▶ [Aufgaben]
**A)** Fasse bitte den Absatz im Text über IT-Service-Management, der mit „Zu denken, allein die Anschaffung“ beginnt, als kurze Stichpunktliste zusammen.
**B)** Setze den Text über IT-Service-Management im Anschluss an seinen letzten Satz fort.

Die IT-Abteilung ist mittlerweile maßgebend für den Geschäftserfolg eines Unternehmens. Um hierfür ein passendes IT-Service-Management umzusetzen, braucht es einen durchdachten und ganzheitlichen Ansatz. Vor allem künstliche Intelligenz kann bei der Optimierung der Prozesse helfen.
Effizienzsteigerungen und der ressourcenbewusste Einsatz von IT-Mitteln sind mittlerweile zentrale Pfeiler einer nachhaltigen Wettbewerbsfähigkeit. Um die digitale Transformation voranzutreiben, ist und bleibt dabei gerade der Einsatz von IT-Service-Management (ITSM) wichtig. So bringt ITSM im Unternehmen vielerlei Möglichkeiten, Mehrwerte – sogar über die IT-Abteilung hinaus – zu generieren. Besonders die Verbindung von künstlicher Intelligenz (KI) und ITSM ist vielversprechend – denn die Anwendung von KI-Methoden im ITSM-Umfeld kann Prozesse noch zielgerichteter und effizienter ausgestalten sowie die Servicequalität steigern. Eine Vielzahl von Systemen, Architekturansätzen und Best Practices lassen sich zur Lösung unterschiedlichster Aufgabenstellungen heranziehen, wodurch die Lage immer unüberschaubarer wird. Daher müssen Unternehmen aufpassen, dass sie sich auf ihrem Weg zur Optimierung des Service-Managements nicht im technologischen Dickicht verirren. Damit IT-Abteilungen die Komplexität der heutigen ITSM-Implementierung bewältigen können, ist deshalb ein genauer Fahrplan nötig. Dabei können fünf Schritte bereits wegweisend sein.
Zu denken, allein die Anschaffung einer neuen ITSM-Lösung würde alle organisatorischen und prozessualen Probleme lösen, ist falsch. Denn ohne Harmonisierung und Optimierung aller Prozesse bleibt Automatisierung eine Illusion. Schon bei der Auswahl der richtigen Lösung gilt es deshalb, zahlreiche technologische und organisatorische Kriterien zu beachten. Ein zentraler Aspekt ist dabei der Reifegrad des Unternehmens, insbesondere seiner IT-Organisation. Hierbei mangelt es jedoch oft an einer abteilungsübergreifenden Transparenz hinsichtlich des IST-Zustandes im Service-Management. Ursachen hierfür sind häufig eine nicht ausreichende Zusammenarbeit der IT-Teams oder Probleme bei der Umsetzung zahlreicher Besonderheiten im Abarbeitungsprozess.
Die Folge: Aufwand und Nutzen bei der Adressierung der zu meisternden Herausforderungen stehen am Ende in keinem Verhältnis zueinander und Schwachstellen werden nicht ausreichend berücksichtigt. Optimierungsbemühungen verlaufen sich dadurch im Sand, da sie sich nicht an der ITSM-Zielsetzung orientieren. Um dies zu vermeiden, sollte zunächst eine Heat Map ausgearbeitet werden, um einen klaren Blick auf den IST-Zustand und alle definierten Herausforderungen in bestehenden Prozessen und Services zu schaffen. Im zweiten Schritt empfiehlt sich die Formulierung einer klaren und nachvollziehbaren Zielsetzung für die ITSM-Einführung, deren Inhalte nach der Implementierung umfassend validiert werden.

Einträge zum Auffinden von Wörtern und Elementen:
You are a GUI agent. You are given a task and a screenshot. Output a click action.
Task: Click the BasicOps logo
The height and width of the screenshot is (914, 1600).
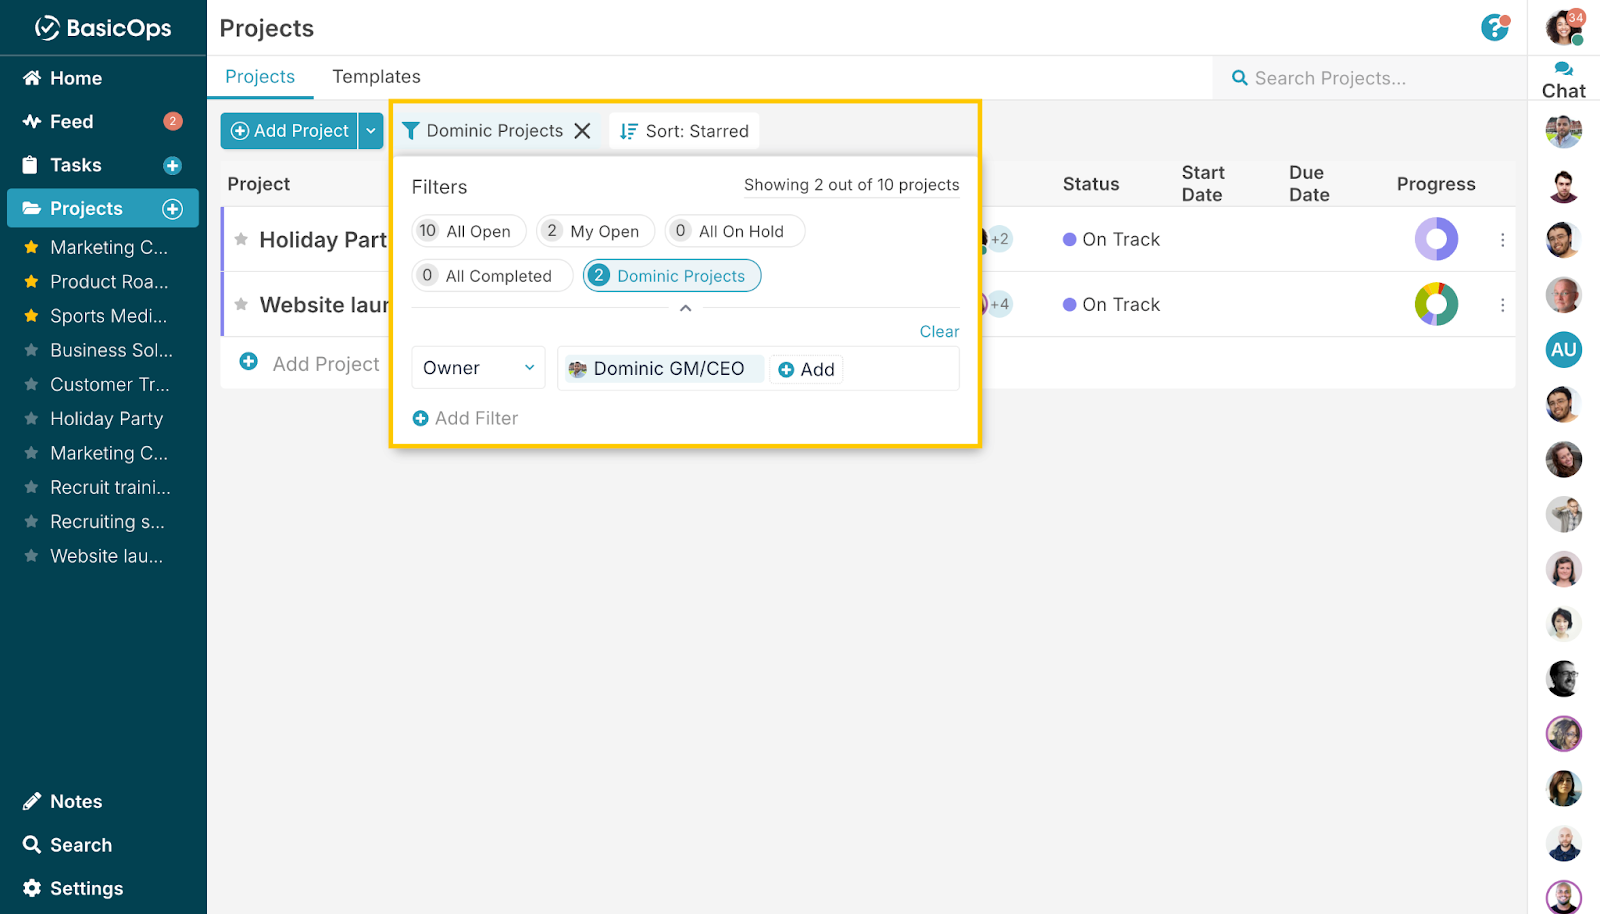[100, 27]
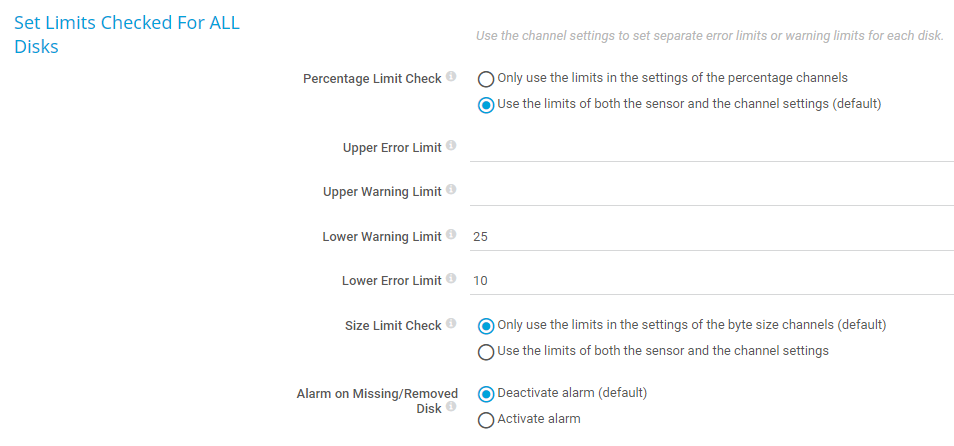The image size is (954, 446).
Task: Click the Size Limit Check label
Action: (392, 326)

▶ [Lösungen]
**A)**
- Eine neue ITSM-Lösung allein löst nicht alle organisatorischen und prozessualen Probleme.
- Ohne harmonisierte und optimierte Prozesse bleibt Automatisierung eine Illusion.
- Schon bei der Auswahl der Lösung sind zahlreiche technologische und organisatorische Kriterien zu beachten.
- Zentral ist der Reifegrad des Unternehmens, vor allem der IT-Organisation.
- Oft fehlt eine abteilungsübergreifende Transparenz über den IST-Zustand im Service-Management.
- Ursachen sind häufig eine unzureichende Zusammenarbeit der IT-Teams oder Probleme bei der Umsetzung zahlreicher Besonderheiten im Abarbeitungsprozess.

**B)**
Die Implementierung einer modernen IT-Service-Management-Lösung erfordert ein hohes Maß an Commitment von Seiten aller Beteiligten. Viele Unternehmen sind zu Beginn des Prozesses hochmotiviert und wollen bereits im ersten Schritt so viele Details wie möglich definieren und zum Beispiel in einem Servicekatalog abbilden, der alle Zielgruppen zufriedenstellt. Ein zu breiter Umfang oder Detaillierungsgrad überfordert die bestehende Organisation und ihre Mitarbeiter jedoch schnell. Der vorherrschende Fachkräftemangel verstärkt dies zusätzlich.
Um nachhaltige Ergebnisse zu sehen, die nicht bei der Einführung schon wieder veraltetet sind, sollte der Fokus deswegen vor allem auf den kritischen Herausforderungen beziehungsweise Prozessen und Services liegen, die auch schnell im IT-Alltag erste positive Ergebnisse erzielen. Hier kommt die im ersten Schritt definierte Heat Map zum Tragen. Auch empfiehlt es sich Fachbereiche möglichst frühzeitig, am besten schon bei der Definition des Change-Prozesses – von der Einreichung bis hin zu Abstimmung und Abnahme – in das Projekt einzubinden. Das garantiert, dass die Beteiligten immer auf dem neuesten Stand des Prozessverlaufs sind, definierte Schritte und Abläufe gänzlich verstehen und diese auch entsprechend umsetzen können. Das kulturelle Change-Management ist damit ein wesentlicher Erfolgsfaktor solcher Projekte.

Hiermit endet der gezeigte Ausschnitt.